──────── Provided material

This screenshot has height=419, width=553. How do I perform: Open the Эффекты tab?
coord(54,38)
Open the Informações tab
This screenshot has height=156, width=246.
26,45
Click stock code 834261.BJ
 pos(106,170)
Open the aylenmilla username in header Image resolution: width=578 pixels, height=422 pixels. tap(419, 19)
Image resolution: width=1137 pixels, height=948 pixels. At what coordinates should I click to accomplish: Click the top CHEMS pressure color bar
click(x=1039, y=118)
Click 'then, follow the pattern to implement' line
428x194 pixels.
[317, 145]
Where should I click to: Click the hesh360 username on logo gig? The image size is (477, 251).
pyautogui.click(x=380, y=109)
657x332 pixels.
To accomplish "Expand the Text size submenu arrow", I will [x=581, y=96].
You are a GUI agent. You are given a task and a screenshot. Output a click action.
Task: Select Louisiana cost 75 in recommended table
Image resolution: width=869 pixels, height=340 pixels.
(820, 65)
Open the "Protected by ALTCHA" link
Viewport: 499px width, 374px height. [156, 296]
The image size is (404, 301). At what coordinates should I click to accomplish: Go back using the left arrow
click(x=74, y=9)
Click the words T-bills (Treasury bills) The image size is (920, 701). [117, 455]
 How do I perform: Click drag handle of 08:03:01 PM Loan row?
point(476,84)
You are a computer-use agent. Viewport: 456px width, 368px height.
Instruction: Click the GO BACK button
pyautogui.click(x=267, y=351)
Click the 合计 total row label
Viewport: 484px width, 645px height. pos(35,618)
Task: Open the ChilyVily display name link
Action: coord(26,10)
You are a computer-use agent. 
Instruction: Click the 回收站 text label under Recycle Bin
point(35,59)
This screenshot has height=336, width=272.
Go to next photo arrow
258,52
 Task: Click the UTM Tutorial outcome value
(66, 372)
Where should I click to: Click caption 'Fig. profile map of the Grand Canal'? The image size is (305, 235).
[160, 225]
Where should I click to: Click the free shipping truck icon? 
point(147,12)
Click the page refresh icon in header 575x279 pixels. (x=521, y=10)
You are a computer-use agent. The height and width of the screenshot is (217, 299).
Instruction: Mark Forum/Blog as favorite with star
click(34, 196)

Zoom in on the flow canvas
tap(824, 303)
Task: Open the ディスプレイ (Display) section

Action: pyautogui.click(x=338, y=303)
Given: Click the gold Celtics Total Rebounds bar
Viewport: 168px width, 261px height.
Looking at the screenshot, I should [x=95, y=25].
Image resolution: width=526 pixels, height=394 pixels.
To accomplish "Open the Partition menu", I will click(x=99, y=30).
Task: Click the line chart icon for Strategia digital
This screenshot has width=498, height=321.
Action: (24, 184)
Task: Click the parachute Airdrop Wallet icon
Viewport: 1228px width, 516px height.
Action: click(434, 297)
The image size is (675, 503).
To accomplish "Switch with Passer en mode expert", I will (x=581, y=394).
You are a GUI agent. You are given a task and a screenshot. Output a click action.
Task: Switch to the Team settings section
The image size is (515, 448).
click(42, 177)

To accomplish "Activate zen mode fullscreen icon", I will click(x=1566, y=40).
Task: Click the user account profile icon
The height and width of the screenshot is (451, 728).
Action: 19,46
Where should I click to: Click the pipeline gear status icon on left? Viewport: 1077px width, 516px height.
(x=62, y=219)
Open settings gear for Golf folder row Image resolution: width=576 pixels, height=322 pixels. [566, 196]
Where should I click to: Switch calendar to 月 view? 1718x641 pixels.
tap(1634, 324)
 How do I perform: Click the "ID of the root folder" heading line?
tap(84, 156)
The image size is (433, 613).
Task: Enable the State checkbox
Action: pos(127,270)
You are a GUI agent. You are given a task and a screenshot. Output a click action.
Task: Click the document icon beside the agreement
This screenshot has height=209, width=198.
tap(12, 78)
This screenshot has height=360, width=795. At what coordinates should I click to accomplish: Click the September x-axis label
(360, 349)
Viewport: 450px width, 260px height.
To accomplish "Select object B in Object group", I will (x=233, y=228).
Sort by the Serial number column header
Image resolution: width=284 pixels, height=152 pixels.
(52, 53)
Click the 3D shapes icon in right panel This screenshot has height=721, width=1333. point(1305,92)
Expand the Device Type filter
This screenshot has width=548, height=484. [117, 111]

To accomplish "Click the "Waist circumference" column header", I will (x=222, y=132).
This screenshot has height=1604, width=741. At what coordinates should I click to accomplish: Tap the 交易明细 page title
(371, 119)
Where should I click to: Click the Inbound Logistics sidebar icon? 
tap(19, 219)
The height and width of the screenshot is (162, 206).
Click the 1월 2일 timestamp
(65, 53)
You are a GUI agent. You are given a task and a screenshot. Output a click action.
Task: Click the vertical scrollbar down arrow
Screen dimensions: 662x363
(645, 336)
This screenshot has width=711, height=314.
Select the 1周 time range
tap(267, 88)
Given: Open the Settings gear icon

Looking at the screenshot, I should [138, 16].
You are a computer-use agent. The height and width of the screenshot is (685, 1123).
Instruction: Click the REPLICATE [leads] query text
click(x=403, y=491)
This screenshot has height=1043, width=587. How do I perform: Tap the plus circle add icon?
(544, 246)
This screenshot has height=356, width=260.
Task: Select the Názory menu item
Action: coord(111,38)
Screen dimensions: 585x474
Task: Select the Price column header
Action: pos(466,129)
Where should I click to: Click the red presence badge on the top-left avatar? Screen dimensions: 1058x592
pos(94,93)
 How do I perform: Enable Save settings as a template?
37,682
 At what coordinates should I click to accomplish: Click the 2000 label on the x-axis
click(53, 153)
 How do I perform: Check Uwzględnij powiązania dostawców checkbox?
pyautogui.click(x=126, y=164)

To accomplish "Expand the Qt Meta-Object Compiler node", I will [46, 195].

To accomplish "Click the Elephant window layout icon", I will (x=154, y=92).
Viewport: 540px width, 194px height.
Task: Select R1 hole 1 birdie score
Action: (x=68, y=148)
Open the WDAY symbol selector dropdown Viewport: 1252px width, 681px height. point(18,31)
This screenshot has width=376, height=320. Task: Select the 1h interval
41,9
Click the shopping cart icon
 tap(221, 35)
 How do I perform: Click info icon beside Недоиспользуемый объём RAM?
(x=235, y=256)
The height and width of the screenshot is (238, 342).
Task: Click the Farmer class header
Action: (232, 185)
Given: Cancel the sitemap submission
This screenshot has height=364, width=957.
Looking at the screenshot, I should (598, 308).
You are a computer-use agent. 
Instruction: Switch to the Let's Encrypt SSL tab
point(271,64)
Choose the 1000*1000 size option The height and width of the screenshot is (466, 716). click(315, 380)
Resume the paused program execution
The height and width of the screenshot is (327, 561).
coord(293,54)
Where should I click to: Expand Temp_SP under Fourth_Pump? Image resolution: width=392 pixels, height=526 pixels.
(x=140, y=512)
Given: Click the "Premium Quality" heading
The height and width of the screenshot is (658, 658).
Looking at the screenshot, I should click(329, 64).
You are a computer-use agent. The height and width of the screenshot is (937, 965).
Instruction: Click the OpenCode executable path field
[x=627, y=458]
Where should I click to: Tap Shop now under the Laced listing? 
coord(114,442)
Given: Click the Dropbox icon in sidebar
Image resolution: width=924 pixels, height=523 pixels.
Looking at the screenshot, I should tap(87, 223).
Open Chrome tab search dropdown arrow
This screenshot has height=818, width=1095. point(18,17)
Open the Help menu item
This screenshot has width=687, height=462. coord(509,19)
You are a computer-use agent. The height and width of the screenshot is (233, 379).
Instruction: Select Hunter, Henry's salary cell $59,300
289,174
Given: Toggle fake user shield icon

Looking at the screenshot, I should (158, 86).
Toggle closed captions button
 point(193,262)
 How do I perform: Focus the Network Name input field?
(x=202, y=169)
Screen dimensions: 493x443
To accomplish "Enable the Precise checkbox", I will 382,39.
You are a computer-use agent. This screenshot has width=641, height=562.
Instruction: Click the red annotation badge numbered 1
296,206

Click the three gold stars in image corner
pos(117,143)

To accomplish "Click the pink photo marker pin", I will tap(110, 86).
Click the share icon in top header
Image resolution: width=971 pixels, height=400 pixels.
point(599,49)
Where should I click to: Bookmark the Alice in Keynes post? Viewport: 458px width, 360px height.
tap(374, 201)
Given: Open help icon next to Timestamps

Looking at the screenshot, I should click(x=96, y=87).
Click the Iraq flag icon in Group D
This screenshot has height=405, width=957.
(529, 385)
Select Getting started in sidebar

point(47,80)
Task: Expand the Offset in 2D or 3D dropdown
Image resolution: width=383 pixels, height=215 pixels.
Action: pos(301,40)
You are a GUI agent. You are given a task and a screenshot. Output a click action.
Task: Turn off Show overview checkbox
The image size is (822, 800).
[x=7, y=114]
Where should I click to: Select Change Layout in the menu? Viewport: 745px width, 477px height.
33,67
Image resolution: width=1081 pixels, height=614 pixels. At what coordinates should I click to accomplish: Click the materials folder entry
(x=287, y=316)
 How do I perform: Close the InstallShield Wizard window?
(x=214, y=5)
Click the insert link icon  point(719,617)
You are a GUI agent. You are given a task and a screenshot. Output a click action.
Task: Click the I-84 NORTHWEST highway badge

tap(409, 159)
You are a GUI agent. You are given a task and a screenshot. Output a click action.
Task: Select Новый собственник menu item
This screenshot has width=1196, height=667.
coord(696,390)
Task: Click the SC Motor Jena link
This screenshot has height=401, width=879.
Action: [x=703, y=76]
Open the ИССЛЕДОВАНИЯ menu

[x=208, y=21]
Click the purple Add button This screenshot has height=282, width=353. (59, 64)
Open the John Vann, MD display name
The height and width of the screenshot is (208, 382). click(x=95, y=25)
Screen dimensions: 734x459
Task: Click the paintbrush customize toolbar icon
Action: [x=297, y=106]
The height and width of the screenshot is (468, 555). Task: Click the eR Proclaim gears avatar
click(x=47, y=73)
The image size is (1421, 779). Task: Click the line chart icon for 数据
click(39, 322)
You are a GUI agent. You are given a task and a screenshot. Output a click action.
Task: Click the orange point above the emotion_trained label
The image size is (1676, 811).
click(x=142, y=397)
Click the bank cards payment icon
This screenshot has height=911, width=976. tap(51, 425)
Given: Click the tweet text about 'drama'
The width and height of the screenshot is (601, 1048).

────────────────

| Problem |
For every line of the records that has the word "Object" in it, make a copy.

| Exercise output |
To accomplish "Select object B in Object group", I will (x=233, y=228).
To accomplish "Expand the Qt Meta-Object Compiler node", I will [46, 195].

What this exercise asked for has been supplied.